Powieść Nadberezyńcy (podtytuł: Powieść w trzech tomach osnuta na tle prawdziwych wydarzeń) została wydana w Buenos Aires w roku 1942 i stanowi faktyczny pisarski debiut Floriana Czarnyszewicza. Ukazanie się powieści tak dojrzałej, napisanej przez nieznanego szerzej pisarza, stanowiło pewną sensację w polskich środowiskach kultury emigracyjnej. Nadberezyńcy zdobyli pewną popularność w czasie II wojny światowej (zachowały się relacje o kolportażu książki wśród polskich żołnierzy). Dość lekceważąco potraktował ją natomiast Jerzy Giedroyć, redaktor paryskiej „Kultury”. W Polsce rządzonej przez komunistów po roku 1944 powieść nie miała najmniejszych szans na zaistnienie z uwagi na jednoznacznie antykomunistyczny jej wydźwięk, a także poruszanie tematyki kresowej. Dopiero wraz ze schyłkiem PRL wydano powieść w Polsce (1990) a po raz kolejny w roku 2010 w Wydawnictwie Arcana. Od tego roku powieść zaczęła cieszyć się rosnącą popularnością i miała siedem wydań.

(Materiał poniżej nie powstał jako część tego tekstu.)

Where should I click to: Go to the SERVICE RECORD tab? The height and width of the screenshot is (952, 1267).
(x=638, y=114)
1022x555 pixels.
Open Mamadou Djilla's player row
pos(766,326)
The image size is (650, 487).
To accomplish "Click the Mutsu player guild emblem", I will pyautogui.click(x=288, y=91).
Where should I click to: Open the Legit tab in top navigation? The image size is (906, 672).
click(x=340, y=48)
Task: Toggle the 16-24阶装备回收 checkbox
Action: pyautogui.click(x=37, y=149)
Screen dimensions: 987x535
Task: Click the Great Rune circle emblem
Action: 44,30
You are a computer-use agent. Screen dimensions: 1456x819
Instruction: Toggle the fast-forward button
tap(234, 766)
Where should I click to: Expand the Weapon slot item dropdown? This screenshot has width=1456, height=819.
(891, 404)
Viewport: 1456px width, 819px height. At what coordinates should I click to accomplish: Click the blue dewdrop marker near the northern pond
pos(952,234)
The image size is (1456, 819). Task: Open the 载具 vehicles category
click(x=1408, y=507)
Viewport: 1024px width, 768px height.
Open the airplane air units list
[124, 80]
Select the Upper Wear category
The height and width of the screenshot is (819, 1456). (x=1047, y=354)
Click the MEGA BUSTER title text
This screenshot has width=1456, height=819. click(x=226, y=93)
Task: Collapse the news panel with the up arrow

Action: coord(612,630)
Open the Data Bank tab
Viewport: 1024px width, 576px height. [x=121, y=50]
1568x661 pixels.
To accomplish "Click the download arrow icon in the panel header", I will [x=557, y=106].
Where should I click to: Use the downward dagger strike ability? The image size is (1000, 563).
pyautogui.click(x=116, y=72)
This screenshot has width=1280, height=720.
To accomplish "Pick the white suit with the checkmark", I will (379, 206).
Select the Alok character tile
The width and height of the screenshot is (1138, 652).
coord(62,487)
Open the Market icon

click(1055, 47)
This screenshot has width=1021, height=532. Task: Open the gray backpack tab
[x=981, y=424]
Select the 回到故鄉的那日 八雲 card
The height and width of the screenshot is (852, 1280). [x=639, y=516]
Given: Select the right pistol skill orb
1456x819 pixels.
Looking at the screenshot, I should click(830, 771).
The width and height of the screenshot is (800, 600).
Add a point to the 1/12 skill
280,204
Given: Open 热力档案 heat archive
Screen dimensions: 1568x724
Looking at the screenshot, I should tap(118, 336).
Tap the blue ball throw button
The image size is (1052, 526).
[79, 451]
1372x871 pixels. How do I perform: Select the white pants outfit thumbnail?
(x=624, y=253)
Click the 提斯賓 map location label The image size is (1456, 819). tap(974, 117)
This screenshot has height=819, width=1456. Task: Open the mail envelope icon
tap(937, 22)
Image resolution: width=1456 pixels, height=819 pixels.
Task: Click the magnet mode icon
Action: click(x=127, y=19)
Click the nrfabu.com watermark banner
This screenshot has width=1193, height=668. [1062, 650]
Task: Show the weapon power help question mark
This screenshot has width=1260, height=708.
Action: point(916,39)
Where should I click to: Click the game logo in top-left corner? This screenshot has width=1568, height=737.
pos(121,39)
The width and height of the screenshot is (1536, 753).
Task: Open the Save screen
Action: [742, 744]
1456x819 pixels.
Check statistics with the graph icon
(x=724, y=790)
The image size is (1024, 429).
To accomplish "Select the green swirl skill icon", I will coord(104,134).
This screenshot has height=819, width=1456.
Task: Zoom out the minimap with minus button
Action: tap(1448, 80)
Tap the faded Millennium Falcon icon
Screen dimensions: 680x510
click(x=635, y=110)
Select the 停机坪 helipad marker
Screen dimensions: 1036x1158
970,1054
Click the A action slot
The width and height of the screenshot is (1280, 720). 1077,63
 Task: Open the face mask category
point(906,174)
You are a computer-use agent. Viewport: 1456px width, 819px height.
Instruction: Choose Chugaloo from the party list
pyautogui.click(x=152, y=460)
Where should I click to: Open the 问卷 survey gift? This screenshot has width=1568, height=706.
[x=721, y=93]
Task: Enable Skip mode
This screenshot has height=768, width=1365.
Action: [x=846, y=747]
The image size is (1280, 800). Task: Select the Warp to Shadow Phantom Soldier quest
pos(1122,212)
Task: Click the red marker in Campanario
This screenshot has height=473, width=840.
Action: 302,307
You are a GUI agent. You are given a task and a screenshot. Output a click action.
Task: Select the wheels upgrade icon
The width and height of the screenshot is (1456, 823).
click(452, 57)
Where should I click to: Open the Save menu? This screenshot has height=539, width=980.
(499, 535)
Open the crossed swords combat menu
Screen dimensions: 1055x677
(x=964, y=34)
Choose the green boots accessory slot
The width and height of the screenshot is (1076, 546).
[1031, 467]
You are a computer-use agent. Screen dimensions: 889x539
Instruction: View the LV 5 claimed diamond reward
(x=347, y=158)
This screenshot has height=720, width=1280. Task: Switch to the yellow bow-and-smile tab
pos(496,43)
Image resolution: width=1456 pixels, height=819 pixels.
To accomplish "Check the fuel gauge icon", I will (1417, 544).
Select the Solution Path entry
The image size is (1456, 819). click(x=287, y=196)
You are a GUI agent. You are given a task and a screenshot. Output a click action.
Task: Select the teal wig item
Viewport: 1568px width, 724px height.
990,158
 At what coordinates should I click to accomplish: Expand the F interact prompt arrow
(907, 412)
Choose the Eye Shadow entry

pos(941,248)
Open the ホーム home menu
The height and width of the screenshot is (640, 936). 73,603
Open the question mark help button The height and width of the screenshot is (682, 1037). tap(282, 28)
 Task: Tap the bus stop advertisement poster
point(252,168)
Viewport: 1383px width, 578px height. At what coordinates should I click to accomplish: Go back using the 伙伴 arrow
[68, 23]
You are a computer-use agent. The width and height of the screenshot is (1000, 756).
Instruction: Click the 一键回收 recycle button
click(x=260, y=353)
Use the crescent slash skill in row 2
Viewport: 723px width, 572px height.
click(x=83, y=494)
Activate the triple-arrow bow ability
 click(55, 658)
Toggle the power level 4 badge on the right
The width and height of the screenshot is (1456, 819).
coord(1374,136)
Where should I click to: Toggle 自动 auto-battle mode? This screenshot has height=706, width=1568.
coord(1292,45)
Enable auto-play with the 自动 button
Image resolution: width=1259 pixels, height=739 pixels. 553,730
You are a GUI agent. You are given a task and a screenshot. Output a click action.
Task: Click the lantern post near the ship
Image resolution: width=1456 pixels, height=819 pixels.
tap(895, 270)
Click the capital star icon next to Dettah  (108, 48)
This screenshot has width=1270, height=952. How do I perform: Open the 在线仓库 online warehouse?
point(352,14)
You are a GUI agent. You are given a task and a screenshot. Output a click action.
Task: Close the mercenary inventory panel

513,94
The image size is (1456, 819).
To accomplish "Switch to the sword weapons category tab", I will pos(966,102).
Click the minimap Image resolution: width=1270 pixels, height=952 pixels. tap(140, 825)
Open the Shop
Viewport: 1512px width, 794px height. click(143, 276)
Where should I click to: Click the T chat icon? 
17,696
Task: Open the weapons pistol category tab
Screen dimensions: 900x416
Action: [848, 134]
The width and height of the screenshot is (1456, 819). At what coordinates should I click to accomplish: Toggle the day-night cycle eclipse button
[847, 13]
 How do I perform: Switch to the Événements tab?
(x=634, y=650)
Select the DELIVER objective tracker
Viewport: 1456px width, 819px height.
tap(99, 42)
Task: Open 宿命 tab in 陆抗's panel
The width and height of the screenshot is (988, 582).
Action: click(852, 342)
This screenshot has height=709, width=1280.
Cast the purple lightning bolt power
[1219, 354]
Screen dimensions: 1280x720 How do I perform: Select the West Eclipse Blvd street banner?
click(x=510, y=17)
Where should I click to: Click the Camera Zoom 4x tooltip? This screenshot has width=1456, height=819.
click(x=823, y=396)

Powieść, podzielona na trzy tomy, jest bardzo obszernym, kilkusetstronicowym dziełem obejmującym wydarzenia z lat 1911-1920, dziejące się w polskich skupiskach, położonych między Berezyną a Dnieprem. Centrum wydarzeń koncentruje się w polskim zaścianku Smolarnia i z jej perspektywy czytelnik obserwuje małe i wielkie historyczne zdarzenia tamtych lat. Jest pobliskie miasteczko – Wończa, nieco dalej na zachód Bobrujsk, gdzie mieszkańcy przybywają na większe religijne uroczystości do okazałego polskiego kościoła. Na wschodzie, niejako w tle, jest Mohylów, Stary Bychów i Żłobin nad Dnieprem.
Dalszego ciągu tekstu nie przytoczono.